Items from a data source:
----------------------------------------
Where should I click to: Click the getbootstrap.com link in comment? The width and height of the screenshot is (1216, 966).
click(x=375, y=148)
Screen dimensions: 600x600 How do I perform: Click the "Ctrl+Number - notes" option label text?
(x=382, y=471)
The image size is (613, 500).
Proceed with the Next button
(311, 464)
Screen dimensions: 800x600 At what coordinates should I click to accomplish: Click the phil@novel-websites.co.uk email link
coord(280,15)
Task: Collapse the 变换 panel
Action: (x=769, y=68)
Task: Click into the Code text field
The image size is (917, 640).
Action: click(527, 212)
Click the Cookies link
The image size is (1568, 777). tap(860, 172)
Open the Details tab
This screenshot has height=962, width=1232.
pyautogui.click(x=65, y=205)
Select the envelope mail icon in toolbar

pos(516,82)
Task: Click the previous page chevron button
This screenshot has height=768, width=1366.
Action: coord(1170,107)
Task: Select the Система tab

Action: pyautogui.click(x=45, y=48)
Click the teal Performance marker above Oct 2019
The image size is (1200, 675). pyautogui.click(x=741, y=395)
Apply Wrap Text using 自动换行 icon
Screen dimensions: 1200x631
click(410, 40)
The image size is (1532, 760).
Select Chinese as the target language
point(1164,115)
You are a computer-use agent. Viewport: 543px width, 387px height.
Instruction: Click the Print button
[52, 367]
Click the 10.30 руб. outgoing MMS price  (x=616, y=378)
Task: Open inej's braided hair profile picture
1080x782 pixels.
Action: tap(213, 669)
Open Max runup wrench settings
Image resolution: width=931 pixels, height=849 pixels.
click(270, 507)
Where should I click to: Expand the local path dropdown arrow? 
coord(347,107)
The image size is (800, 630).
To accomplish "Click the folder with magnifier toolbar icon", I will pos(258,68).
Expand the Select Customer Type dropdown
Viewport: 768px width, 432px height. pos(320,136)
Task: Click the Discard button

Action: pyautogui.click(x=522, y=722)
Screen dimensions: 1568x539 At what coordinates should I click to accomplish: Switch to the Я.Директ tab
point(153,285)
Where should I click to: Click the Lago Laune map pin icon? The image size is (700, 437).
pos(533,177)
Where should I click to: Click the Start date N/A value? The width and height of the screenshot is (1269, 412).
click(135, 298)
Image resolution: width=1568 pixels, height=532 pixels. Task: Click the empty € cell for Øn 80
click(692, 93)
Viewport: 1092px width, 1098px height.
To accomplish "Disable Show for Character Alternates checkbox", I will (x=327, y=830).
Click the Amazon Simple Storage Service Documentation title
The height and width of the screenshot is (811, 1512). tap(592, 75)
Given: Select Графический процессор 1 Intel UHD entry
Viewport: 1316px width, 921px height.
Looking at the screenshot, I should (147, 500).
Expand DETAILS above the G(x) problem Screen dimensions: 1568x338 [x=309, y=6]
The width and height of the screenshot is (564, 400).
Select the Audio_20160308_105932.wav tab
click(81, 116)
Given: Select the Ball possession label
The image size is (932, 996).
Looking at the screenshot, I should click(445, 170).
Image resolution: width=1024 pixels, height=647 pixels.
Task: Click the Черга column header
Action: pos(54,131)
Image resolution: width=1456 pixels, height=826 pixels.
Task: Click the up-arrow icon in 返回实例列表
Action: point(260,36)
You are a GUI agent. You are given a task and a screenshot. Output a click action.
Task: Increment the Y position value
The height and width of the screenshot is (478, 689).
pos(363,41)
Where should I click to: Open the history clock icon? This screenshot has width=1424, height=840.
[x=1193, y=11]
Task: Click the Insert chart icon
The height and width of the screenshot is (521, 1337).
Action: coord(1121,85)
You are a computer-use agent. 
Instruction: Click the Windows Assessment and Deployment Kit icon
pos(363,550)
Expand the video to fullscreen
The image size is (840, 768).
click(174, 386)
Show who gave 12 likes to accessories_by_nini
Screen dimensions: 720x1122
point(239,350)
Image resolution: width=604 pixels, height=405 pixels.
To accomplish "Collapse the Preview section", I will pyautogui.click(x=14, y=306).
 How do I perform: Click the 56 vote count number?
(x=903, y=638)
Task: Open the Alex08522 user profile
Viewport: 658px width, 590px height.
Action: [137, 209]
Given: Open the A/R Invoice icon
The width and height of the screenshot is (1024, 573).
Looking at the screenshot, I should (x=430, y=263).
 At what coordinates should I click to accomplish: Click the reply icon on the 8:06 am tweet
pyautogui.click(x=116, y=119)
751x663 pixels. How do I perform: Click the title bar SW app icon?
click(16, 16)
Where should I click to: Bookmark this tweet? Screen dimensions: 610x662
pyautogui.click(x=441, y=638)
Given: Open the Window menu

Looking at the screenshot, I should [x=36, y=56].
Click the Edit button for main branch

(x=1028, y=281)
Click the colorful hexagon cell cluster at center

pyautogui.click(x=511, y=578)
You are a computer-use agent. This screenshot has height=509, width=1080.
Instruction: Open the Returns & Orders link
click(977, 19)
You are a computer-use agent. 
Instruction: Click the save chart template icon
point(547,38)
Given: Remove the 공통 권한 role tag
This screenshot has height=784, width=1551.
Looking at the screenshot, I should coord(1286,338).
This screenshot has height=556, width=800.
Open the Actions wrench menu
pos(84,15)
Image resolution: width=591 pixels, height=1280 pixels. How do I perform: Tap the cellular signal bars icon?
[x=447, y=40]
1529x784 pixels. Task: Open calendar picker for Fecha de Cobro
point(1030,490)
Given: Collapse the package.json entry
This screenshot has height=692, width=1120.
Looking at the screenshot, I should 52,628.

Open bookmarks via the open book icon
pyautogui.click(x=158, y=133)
----------------------------------------
Transcribe the entries exactly.

Where should I click to: Click the getbootstrap.com link in comment? The width and height of the screenshot is (1216, 966).
click(x=375, y=148)
Screen dimensions: 600x600 How do I perform: Click the "Ctrl+Number - notes" option label text?
(x=382, y=471)
The image size is (613, 500).
Proceed with the Next button
(311, 464)
Screen dimensions: 800x600 At what coordinates should I click to accomplish: Click the phil@novel-websites.co.uk email link
coord(280,15)
Task: Collapse the 变换 panel
Action: (x=769, y=68)
Task: Click into the Code text field
The image size is (917, 640).
Action: click(527, 212)
Click the Cookies link
The image size is (1568, 777). tap(860, 172)
Open the Details tab
This screenshot has height=962, width=1232.
pyautogui.click(x=65, y=205)
Select the envelope mail icon in toolbar

pos(516,82)
Task: Click the previous page chevron button
This screenshot has height=768, width=1366.
Action: coord(1170,107)
Task: Select the Система tab

Action: pyautogui.click(x=45, y=48)
Click the teal Performance marker above Oct 2019
The image size is (1200, 675). pyautogui.click(x=741, y=395)
Apply Wrap Text using 自动换行 icon
Screen dimensions: 1200x631
click(410, 40)
The image size is (1532, 760).
Select Chinese as the target language
point(1164,115)
You are a computer-use agent. Viewport: 543px width, 387px height.
Instruction: Click the Print button
[52, 367]
Click the 10.30 руб. outgoing MMS price  (x=616, y=378)
Task: Open inej's braided hair profile picture
1080x782 pixels.
Action: tap(213, 669)
Open Max runup wrench settings
Image resolution: width=931 pixels, height=849 pixels.
click(270, 507)
Where should I click to: Expand the local path dropdown arrow? 
coord(347,107)
The image size is (800, 630).
To accomplish "Click the folder with magnifier toolbar icon", I will pos(258,68).
Expand the Select Customer Type dropdown
Viewport: 768px width, 432px height. pos(320,136)
Task: Click the Discard button

Action: pyautogui.click(x=522, y=722)
Screen dimensions: 1568x539 At what coordinates should I click to accomplish: Switch to the Я.Директ tab
point(153,285)
Where should I click to: Click the Lago Laune map pin icon? The image size is (700, 437).
pos(533,177)
Where should I click to: Click the Start date N/A value? The width and height of the screenshot is (1269, 412).
click(135, 298)
Image resolution: width=1568 pixels, height=532 pixels. Task: Click the empty € cell for Øn 80
click(692, 93)
Viewport: 1092px width, 1098px height.
To accomplish "Disable Show for Character Alternates checkbox", I will (x=327, y=830).
Click the Amazon Simple Storage Service Documentation title
The height and width of the screenshot is (811, 1512). tap(592, 75)
Given: Select Графический процессор 1 Intel UHD entry
Viewport: 1316px width, 921px height.
Looking at the screenshot, I should (147, 500).
Expand DETAILS above the G(x) problem Screen dimensions: 1568x338 [x=309, y=6]
The width and height of the screenshot is (564, 400).
Select the Audio_20160308_105932.wav tab
click(81, 116)
Given: Select the Ball possession label
The image size is (932, 996).
Looking at the screenshot, I should click(445, 170).
Image resolution: width=1024 pixels, height=647 pixels.
Task: Click the Черга column header
Action: pos(54,131)
Image resolution: width=1456 pixels, height=826 pixels.
Task: Click the up-arrow icon in 返回实例列表
Action: point(260,36)
You are a GUI agent. You are given a task and a screenshot. Output a click action.
Task: Increment the Y position value
The height and width of the screenshot is (478, 689).
pos(363,41)
Where should I click to: Open the history clock icon? This screenshot has width=1424, height=840.
[x=1193, y=11]
Task: Click the Insert chart icon
The height and width of the screenshot is (521, 1337).
Action: coord(1121,85)
You are a computer-use agent. 
Instruction: Click the Windows Assessment and Deployment Kit icon
pos(363,550)
Expand the video to fullscreen
The image size is (840, 768).
click(174, 386)
Show who gave 12 likes to accessories_by_nini
Screen dimensions: 720x1122
point(239,350)
Image resolution: width=604 pixels, height=405 pixels.
To accomplish "Collapse the Preview section", I will pyautogui.click(x=14, y=306).
 How do I perform: Click the 56 vote count number?
(x=903, y=638)
Task: Open the Alex08522 user profile
Viewport: 658px width, 590px height.
Action: [137, 209]
Given: Open the A/R Invoice icon
The width and height of the screenshot is (1024, 573).
Looking at the screenshot, I should (x=430, y=263).
 At what coordinates should I click to accomplish: Click the reply icon on the 8:06 am tweet
pyautogui.click(x=116, y=119)
751x663 pixels. How do I perform: Click the title bar SW app icon?
click(16, 16)
Where should I click to: Bookmark this tweet? Screen dimensions: 610x662
pyautogui.click(x=441, y=638)
Given: Open the Window menu

Looking at the screenshot, I should [x=36, y=56].
Click the Edit button for main branch

(x=1028, y=281)
Click the colorful hexagon cell cluster at center

pyautogui.click(x=511, y=578)
You are a computer-use agent. This screenshot has height=509, width=1080.
Instruction: Open the Returns & Orders link
click(977, 19)
You are a computer-use agent. 
Instruction: Click the save chart template icon
point(547,38)
Given: Remove the 공통 권한 role tag
This screenshot has height=784, width=1551.
Looking at the screenshot, I should coord(1286,338).
This screenshot has height=556, width=800.
Open the Actions wrench menu
pos(84,15)
Image resolution: width=591 pixels, height=1280 pixels. How do I perform: Tap the cellular signal bars icon?
[x=447, y=40]
1529x784 pixels. Task: Open calendar picker for Fecha de Cobro
point(1030,490)
Given: Collapse the package.json entry
This screenshot has height=692, width=1120.
Looking at the screenshot, I should 52,628.

Open bookmarks via the open book icon
pyautogui.click(x=158, y=133)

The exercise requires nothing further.